**Exercise materials:**
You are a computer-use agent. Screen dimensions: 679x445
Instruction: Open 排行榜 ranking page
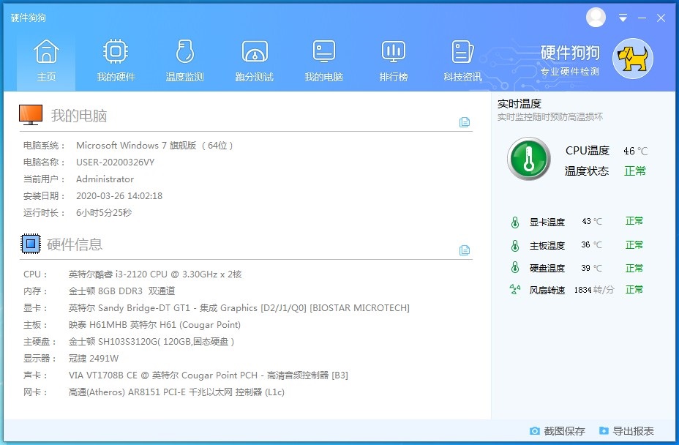(x=393, y=60)
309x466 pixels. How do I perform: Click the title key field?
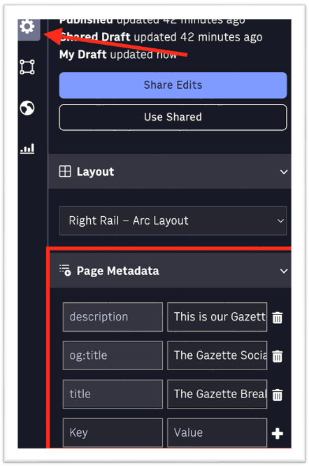tap(113, 394)
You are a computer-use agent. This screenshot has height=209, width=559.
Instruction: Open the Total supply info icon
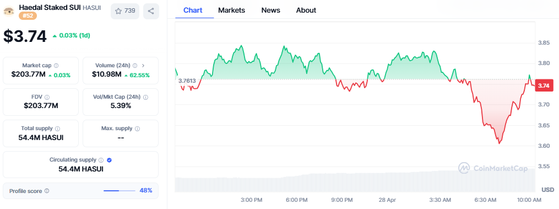point(57,128)
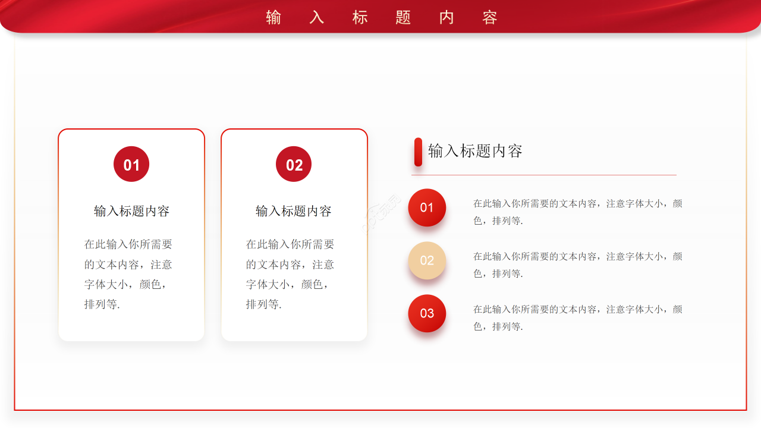Click the description text next to list item 03
Screen dimensions: 761x428
[x=577, y=317]
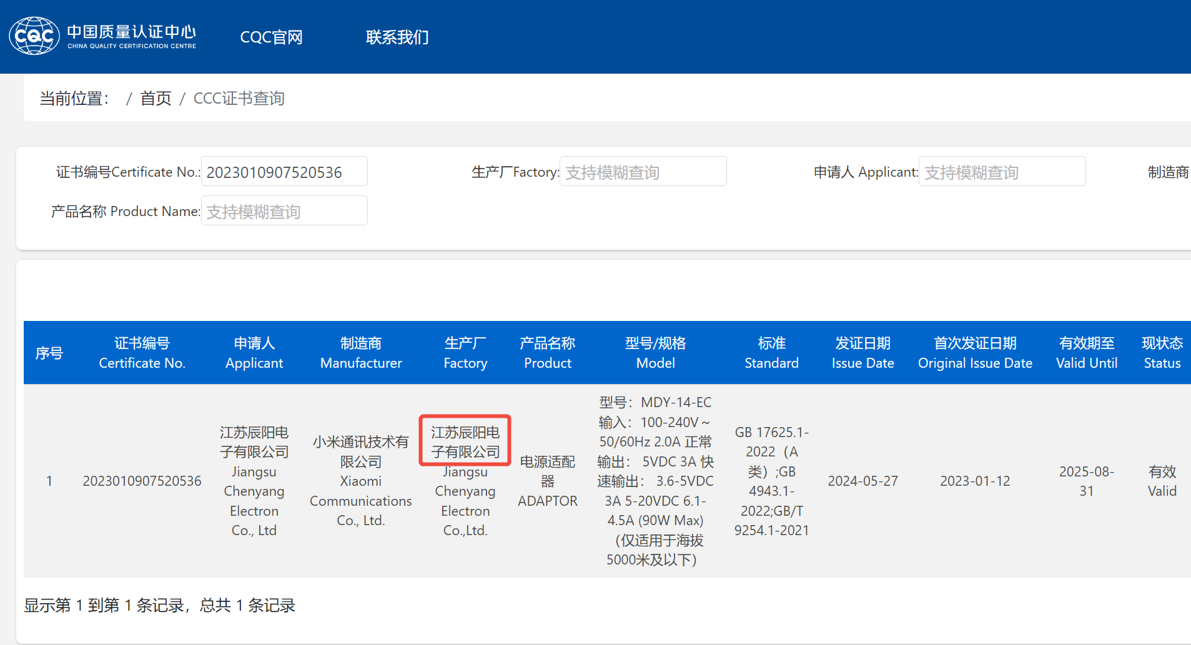
Task: Click the highlighted 江苏辰阳电子有限公司 factory cell
Action: (x=465, y=441)
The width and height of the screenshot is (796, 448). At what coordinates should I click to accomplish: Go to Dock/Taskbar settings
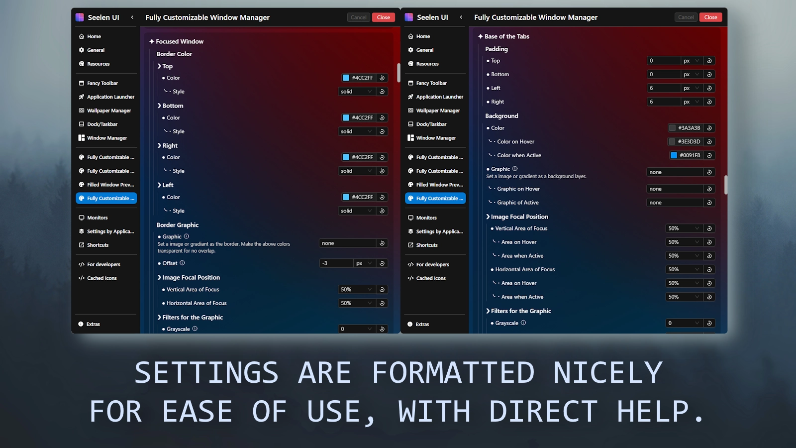(102, 124)
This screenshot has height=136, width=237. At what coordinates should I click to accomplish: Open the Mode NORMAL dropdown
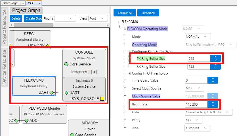click(x=198, y=37)
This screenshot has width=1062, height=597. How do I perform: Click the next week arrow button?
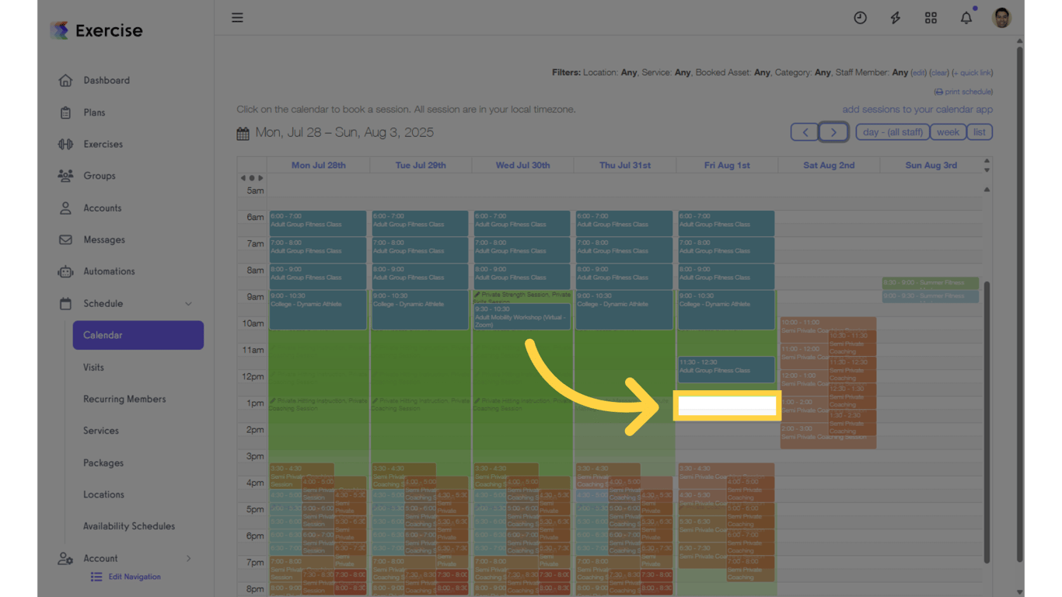(833, 131)
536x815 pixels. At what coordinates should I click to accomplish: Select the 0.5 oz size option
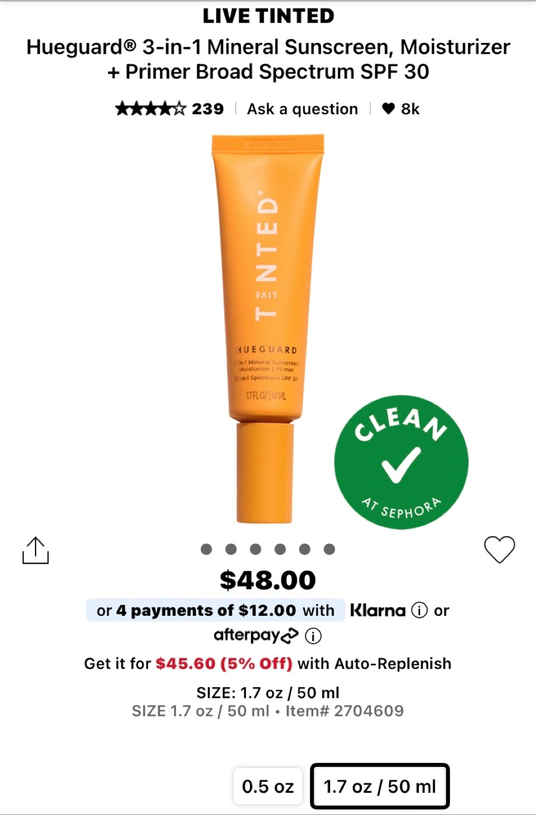click(x=268, y=786)

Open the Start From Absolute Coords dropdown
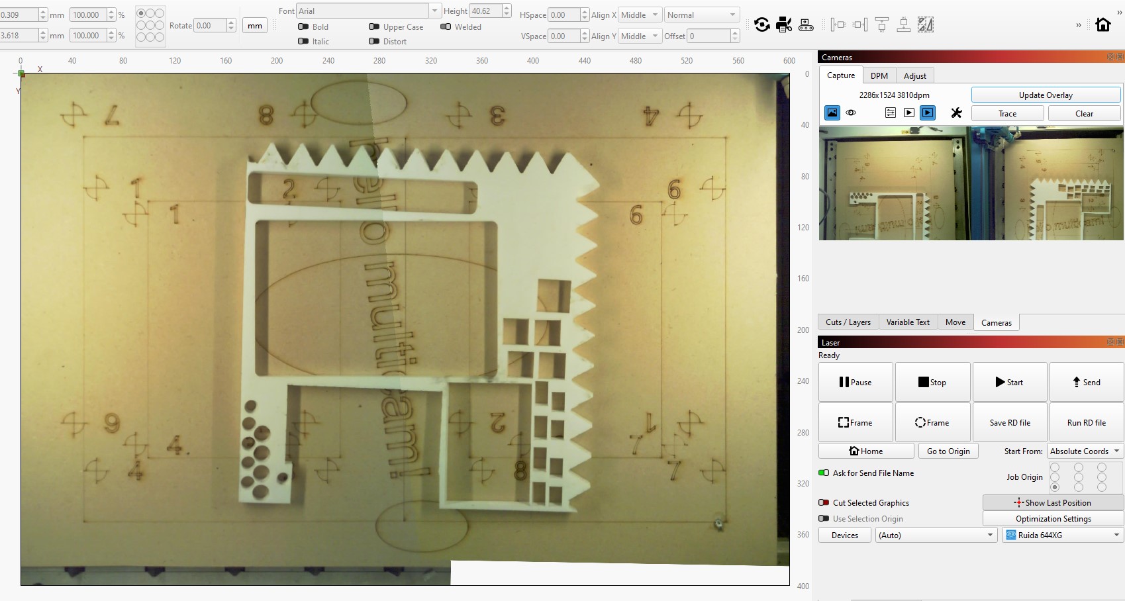click(x=1085, y=451)
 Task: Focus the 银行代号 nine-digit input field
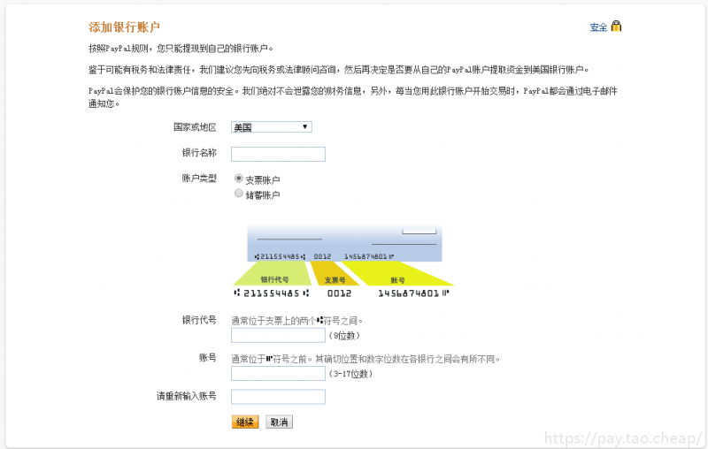pyautogui.click(x=278, y=335)
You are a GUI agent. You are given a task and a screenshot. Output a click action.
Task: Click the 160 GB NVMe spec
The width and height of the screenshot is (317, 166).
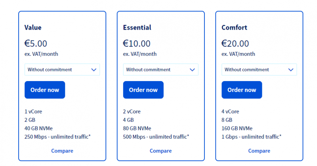(237, 128)

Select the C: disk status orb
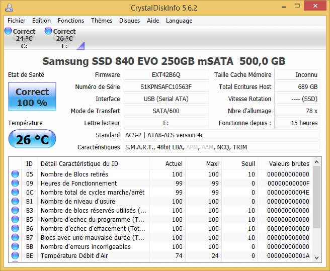pyautogui.click(x=8, y=31)
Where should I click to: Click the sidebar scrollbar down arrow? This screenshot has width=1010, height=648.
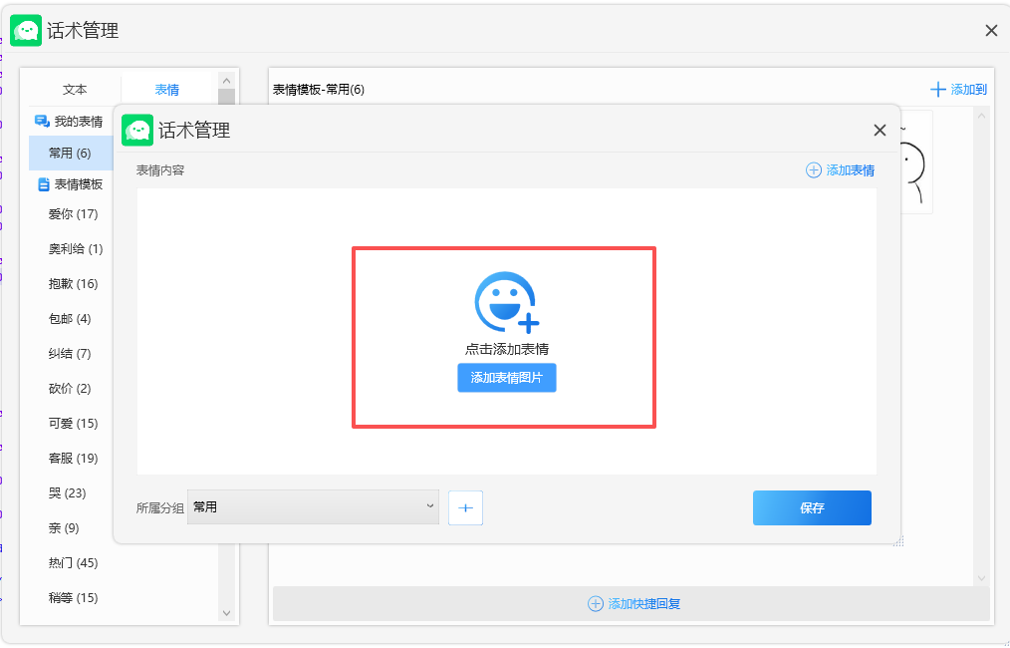pos(226,613)
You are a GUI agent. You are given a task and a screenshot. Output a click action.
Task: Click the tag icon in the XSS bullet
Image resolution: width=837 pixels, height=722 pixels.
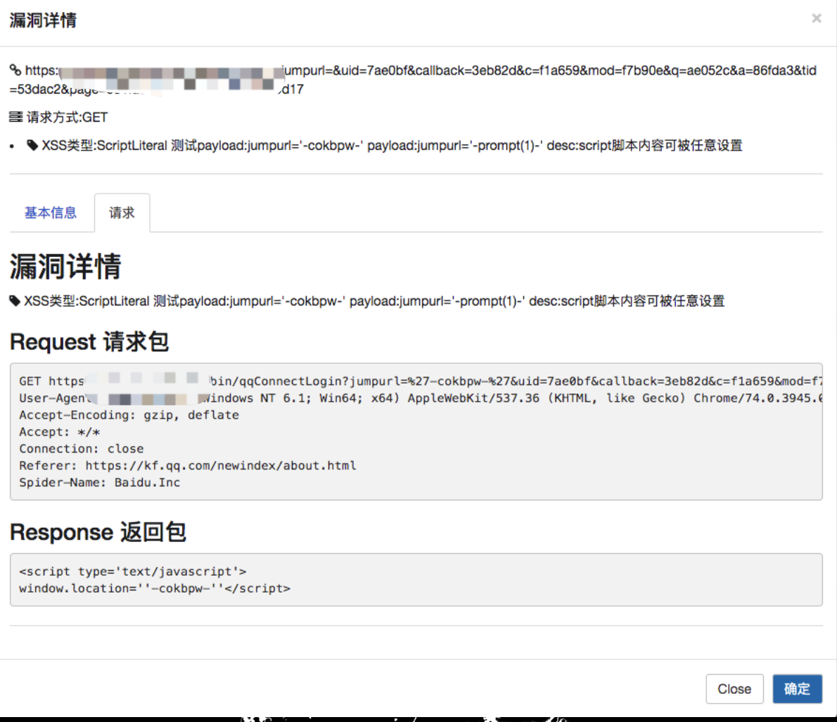32,145
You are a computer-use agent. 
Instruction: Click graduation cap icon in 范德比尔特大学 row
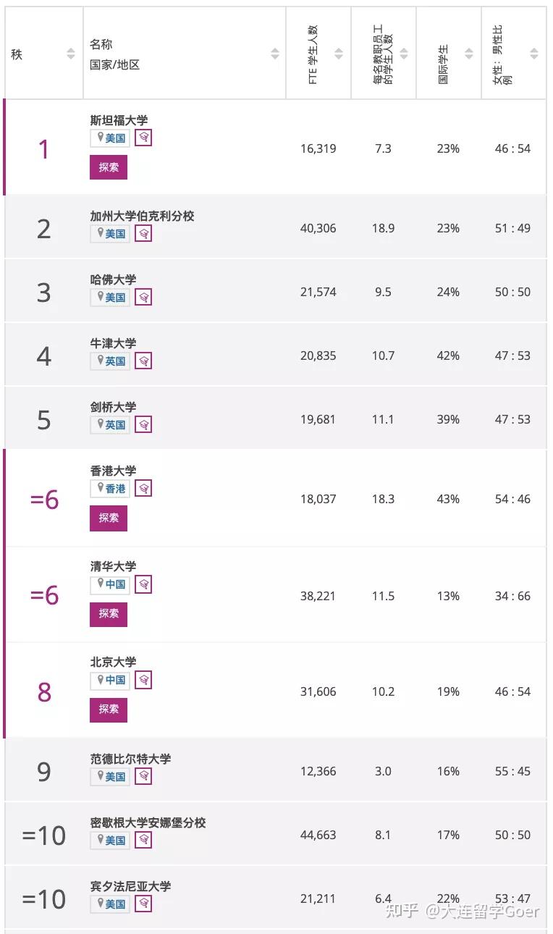(x=143, y=776)
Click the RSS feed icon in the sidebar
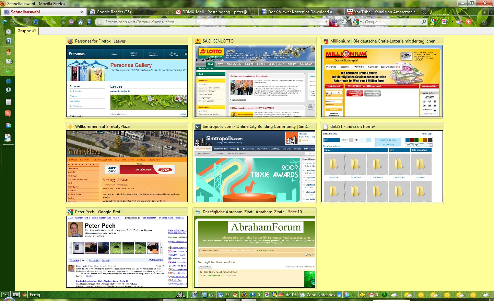 tap(8, 125)
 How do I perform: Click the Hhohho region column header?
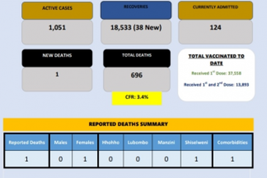tap(111, 143)
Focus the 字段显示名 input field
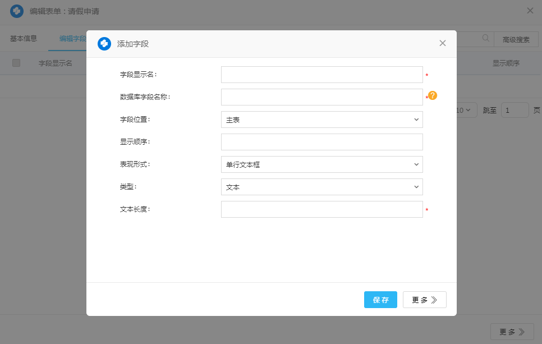Image resolution: width=542 pixels, height=344 pixels. pyautogui.click(x=321, y=75)
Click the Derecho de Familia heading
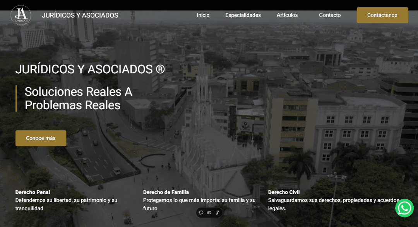 pyautogui.click(x=166, y=192)
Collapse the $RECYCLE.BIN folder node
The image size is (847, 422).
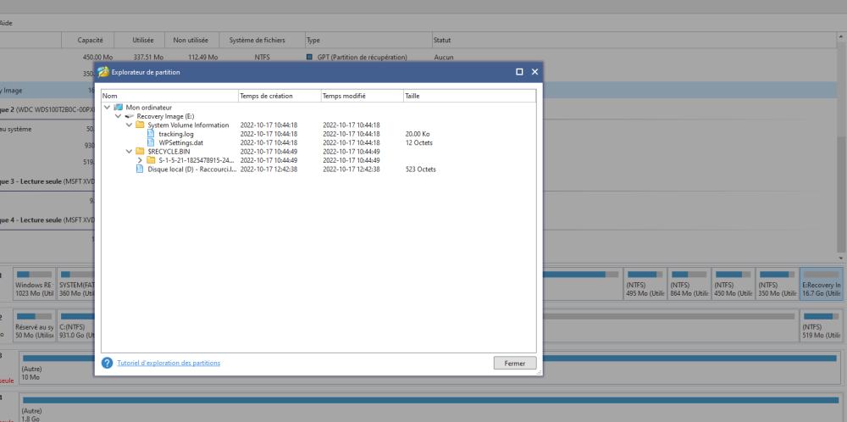click(129, 151)
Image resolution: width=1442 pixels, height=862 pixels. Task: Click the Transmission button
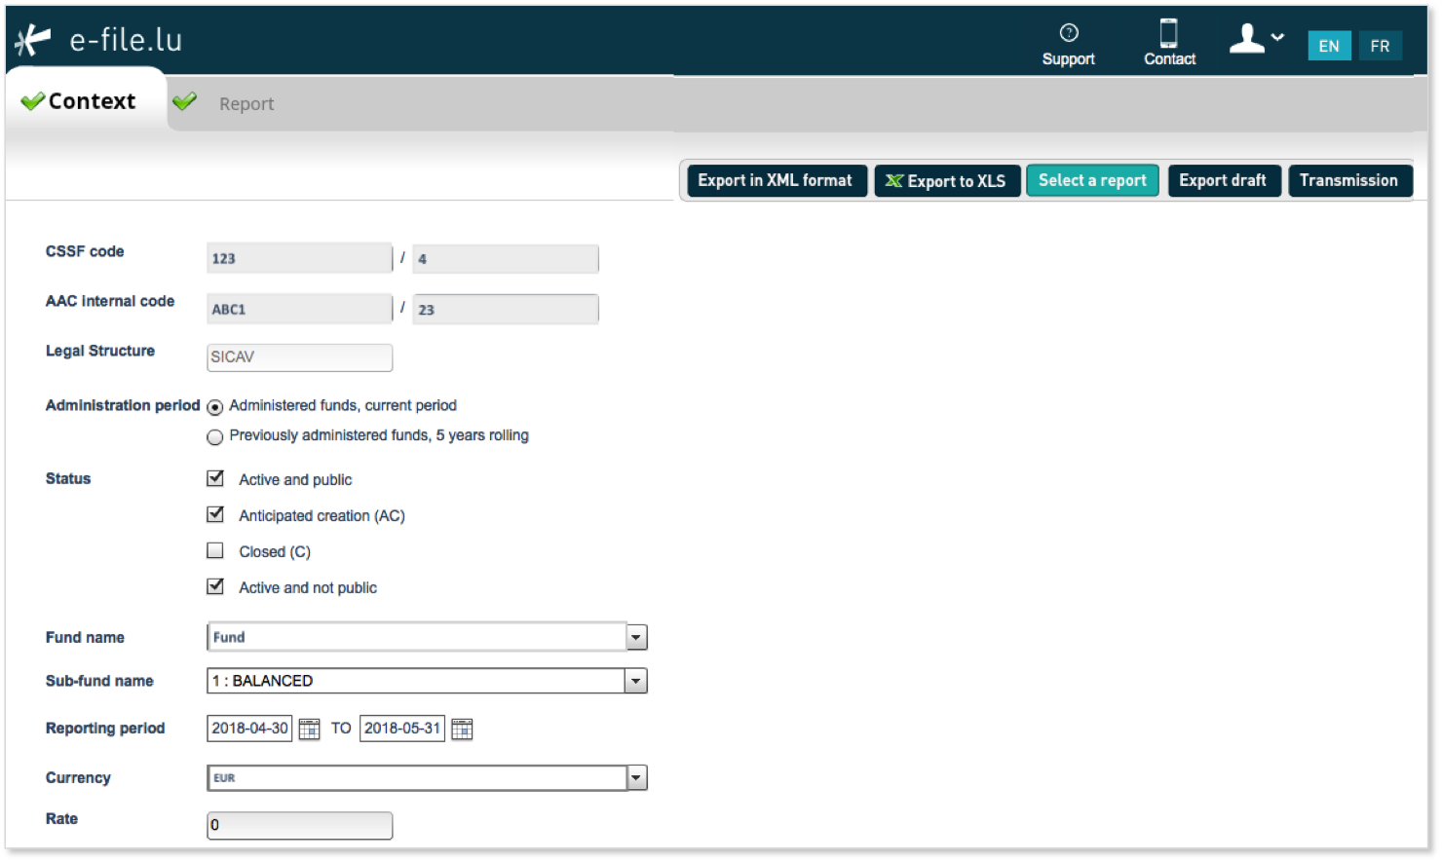click(1349, 180)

**The problem:** Copy all of the entries above word for word, leaving out the pictures.

**Solution to the exercise:**
You are a computer-use agent. Screen dimensions: 679x445
Instruction: Open 排行榜 ranking page
(x=393, y=60)
309x466 pixels. How do I perform: Click the title key field?
tap(113, 394)
You are a computer-use agent. This screenshot has height=209, width=559.
Instruction: Open the Total supply info icon
point(57,128)
Click the description text next to list item 03
Screen dimensions: 761x428
[x=577, y=317]
Task: Click the highlighted 江苏辰阳电子有限公司 factory cell
Action: (x=465, y=441)
The width and height of the screenshot is (796, 448). At what coordinates should I click to accomplish: Go to Dock/Taskbar settings
(102, 124)
This screenshot has height=136, width=237. At what coordinates should I click to accomplish: Open the Mode NORMAL dropdown
click(x=198, y=37)
This screenshot has width=1062, height=597. How do I perform: Click the next week arrow button?
(833, 131)
536x815 pixels. At what coordinates should I click to accomplish: Select the 0.5 oz size option
click(x=268, y=786)

Open the Start From Absolute Coords dropdown
click(x=1085, y=451)
 Task: Focus the 银行代号 nine-digit input field
pyautogui.click(x=278, y=335)
You are a GUI agent. You are given a task and a screenshot. Output a click action.
Task: Click the 160 GB NVMe spec
The width and height of the screenshot is (317, 166).
(237, 128)

Select the C: disk status orb
pyautogui.click(x=8, y=31)
Where should I click to: Click the sidebar scrollbar down arrow? This screenshot has width=1010, height=648.
pos(226,613)
You are a GUI agent. You are given a task and a screenshot. Output a click action.
Task: Click the tag icon in the XSS bullet
Image resolution: width=837 pixels, height=722 pixels.
32,145
You are a computer-use agent. 
Instruction: Click graduation cap icon in 范德比尔特大学 row
(x=143, y=776)
Click the RSS feed icon in the sidebar
 tap(8, 125)
 How do I perform: Click the Hhohho region column header?
tap(111, 143)
Focus the 字段显示名 input field
Image resolution: width=542 pixels, height=344 pixels. pyautogui.click(x=321, y=75)
Click the Derecho de Familia heading
 pyautogui.click(x=166, y=192)
Collapse the $RECYCLE.BIN folder node
The image size is (847, 422).
click(129, 151)
Image resolution: width=1442 pixels, height=862 pixels. Task: Click the Transmission button
click(1349, 180)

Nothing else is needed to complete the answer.